Ven. Lug 23rd, 2021

Call of Duty contro Battlefield. Xbox contro PlayStation. FIFA contro PES.

Per anni, il videogioco è stato un campo di battaglia per i titoli e le piattaforme rivali – ognuno in lotta per il dominio del mercato. Nel mondo del calcio, però, c’è sempre stato un solo vincitore (almeno in termini di vendite degli ultimi anni): FIFA di EA. Il gioco dell’anno scorso ha superato gli introiti di PES 2019 con un rapporto di 40 a 1 di Konami.

PES era alle corde.

Invece di accettare passivamente la sconfitta, il publisher giapponese si è dato da fare con una gigantesca campagna marketing che include l’acquisizione dei diritti di Juventus, Manchester United e persino di Euro 2020.

Leo Messi è stato il baluardo della campagna pubblicitaria di PES 2020, ingaggiando inoltre la leggenda del Barcellona Andres Iniesta come consulente per migliorare il gameplay e rielaborare la fisica della palla.
FIFA, nel frattempo, ha aggiunto Volta football. Una sorta di calcetto con scontri fino ad un massimo di 5 giocatori per squadra in arene chiuse e senza i falli laterali e angoli che ricorda molto il campo indoor di Fifa 98. Al di là dell’effetto nostalgia, questa nuova modalità non rappresenta nulla di rivoluzionario anche se il gameplay frenetico di FIFA ben si sposa con questo tipo di sfide.

PES è morto, lunga vita a PES

PES 2020 è senza dubbio il miglior gioco della serie PES degli ultimi anni quando si tratta di gameplay e fedeltà calcistica. La palla stessa è una meraviglia tecnica.

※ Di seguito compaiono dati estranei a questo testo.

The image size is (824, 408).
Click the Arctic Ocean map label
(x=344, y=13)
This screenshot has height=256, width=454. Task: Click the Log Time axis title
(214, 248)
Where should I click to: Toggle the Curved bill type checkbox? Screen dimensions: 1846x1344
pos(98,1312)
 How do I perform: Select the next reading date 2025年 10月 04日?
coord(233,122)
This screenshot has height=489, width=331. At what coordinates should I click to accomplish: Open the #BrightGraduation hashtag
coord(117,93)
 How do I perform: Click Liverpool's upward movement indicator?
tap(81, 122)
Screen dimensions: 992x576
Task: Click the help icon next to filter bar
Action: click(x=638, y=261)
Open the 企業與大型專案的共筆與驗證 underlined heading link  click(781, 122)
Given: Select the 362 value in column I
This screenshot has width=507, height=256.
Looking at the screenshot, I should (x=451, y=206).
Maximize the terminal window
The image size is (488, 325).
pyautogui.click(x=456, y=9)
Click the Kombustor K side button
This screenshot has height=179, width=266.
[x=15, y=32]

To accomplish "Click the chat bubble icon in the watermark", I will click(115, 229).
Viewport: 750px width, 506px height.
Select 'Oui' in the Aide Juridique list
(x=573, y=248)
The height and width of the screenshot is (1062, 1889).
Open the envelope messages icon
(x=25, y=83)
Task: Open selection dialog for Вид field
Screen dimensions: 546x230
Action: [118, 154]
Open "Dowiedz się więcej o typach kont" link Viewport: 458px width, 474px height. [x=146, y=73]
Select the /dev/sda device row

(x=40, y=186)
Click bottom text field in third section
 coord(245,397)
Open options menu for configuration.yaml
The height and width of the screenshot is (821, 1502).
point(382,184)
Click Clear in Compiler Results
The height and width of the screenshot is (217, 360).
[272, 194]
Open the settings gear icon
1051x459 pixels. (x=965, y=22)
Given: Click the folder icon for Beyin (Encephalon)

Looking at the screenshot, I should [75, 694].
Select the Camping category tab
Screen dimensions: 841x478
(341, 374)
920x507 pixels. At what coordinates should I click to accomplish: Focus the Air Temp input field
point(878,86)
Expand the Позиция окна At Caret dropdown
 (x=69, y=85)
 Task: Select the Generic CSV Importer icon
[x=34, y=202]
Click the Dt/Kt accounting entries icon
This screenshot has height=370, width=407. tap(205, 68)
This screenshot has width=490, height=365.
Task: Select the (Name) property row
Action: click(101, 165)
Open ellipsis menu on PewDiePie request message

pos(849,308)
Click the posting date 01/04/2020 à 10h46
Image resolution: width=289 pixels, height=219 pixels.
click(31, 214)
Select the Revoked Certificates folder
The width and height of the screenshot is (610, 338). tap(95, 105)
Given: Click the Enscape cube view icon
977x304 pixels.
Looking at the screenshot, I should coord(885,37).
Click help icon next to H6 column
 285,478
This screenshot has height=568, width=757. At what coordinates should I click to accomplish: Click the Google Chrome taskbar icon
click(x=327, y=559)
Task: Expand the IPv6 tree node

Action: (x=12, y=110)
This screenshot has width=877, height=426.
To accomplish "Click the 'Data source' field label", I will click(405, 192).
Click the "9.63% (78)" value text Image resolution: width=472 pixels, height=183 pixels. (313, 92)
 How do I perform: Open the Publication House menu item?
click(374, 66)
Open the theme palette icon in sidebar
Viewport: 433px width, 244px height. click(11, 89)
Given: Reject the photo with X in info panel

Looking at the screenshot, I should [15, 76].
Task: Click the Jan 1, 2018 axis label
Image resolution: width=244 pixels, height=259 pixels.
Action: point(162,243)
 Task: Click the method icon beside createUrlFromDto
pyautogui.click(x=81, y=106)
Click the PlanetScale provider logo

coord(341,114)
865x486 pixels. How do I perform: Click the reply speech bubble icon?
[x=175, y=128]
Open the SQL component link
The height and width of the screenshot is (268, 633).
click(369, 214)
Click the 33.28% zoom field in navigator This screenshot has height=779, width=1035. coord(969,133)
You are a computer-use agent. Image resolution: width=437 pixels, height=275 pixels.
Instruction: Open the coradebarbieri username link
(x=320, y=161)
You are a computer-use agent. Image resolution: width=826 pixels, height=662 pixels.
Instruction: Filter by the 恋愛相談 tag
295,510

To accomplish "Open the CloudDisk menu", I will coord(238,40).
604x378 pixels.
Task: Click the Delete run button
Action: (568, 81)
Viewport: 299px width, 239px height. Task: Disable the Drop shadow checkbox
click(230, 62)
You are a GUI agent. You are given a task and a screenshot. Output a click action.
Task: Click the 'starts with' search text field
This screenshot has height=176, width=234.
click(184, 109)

Il gioco di EA ricorda spesso una partita di basket a causa della frenesia con la quale si passa dall’attacco alla difesa, mentre PES regala un’esperienza molto più ragionata e improntata alla tattica. Il gioco di passaggio rende un centrocampo di prima classe ancora più obsoleto. I passaggi di prima sono difficili da portare a termine, anche i centrocampisti più tecnici hanno bisogno di controllare la palla prima di effettuare un passaggio preciso, a meno che il tuo tempismo non sia a dir poco perfetto.

Il gioco, comunque, non è perfetto. I difensori spesso si fermano senza un reale motivo, mentre il cambio giocatore può essere un vero problema quando si gioca online. Eppure, quando funziona, PES 2020 è dannatamente divertente.

Fifa è invece molto più incentrato sulle cosiddette Skill, particolari movimenti che solo i giocatori dotati di grande tecnica saranno in grado di effettuare; eppure ritorna l’annosa questione dell’abuso di queste abilità che hanno il problema principale di trasformare ogni partita a FIFA 20 in gara di acrobazie più che un gioco di calcio.

In sostanza, se siete alla ricerca di un qualcosa di quanto più simile ad una esperienza simulativa la scelta non può che cadere sul nuovo PES, mentre se siete dei cultori delle skill e il vostro principale desiderio è divertirvi con gli amici o volete addentrarvi nel tunnel dell’Utimate Team, FIFA continuerà a regalarvi le stesse emozioni di sempre.